:: TASK DIRECTIONS ::
From the line containing "Screen dimensions: 1481x760" down to the final entry below, restate each line word for word.
++++++++
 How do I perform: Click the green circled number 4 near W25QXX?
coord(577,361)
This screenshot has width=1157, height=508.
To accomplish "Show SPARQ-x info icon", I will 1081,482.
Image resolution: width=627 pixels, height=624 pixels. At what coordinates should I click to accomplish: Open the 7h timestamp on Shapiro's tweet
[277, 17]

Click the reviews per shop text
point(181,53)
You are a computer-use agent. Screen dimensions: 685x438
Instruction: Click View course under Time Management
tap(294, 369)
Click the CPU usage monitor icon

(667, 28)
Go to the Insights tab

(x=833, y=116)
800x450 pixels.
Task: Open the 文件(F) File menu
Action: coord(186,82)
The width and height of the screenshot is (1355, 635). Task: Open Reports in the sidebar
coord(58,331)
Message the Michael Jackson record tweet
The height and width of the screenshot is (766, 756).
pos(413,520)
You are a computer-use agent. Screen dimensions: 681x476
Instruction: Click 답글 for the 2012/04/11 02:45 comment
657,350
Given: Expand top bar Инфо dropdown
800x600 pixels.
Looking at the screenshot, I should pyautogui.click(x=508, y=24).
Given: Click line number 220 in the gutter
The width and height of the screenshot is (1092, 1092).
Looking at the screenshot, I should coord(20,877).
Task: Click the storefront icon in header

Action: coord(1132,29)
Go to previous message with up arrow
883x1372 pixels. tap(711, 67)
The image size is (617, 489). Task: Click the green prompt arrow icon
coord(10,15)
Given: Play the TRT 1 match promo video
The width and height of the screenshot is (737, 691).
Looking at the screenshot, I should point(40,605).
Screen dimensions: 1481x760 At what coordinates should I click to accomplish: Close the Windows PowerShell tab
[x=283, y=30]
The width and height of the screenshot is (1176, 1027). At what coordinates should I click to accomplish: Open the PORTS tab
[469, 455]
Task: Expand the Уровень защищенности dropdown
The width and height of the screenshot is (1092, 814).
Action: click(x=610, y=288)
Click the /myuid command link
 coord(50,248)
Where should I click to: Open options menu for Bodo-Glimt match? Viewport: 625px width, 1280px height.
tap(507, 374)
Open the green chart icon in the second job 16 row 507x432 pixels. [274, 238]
++++++++
:: RESPONSE ::
Screen dimensions: 1481x760 At what coordinates should I click to accomplish: Close the Windows PowerShell tab
[x=283, y=30]
The width and height of the screenshot is (1176, 1027). At what coordinates should I click to accomplish: Open the PORTS tab
[469, 455]
Task: Expand the Уровень защищенности dropdown
The width and height of the screenshot is (1092, 814).
Action: click(x=610, y=288)
Click the /myuid command link
 coord(50,248)
Where should I click to: Open options menu for Bodo-Glimt match? Viewport: 625px width, 1280px height.
tap(507, 374)
Open the green chart icon in the second job 16 row 507x432 pixels. [274, 238]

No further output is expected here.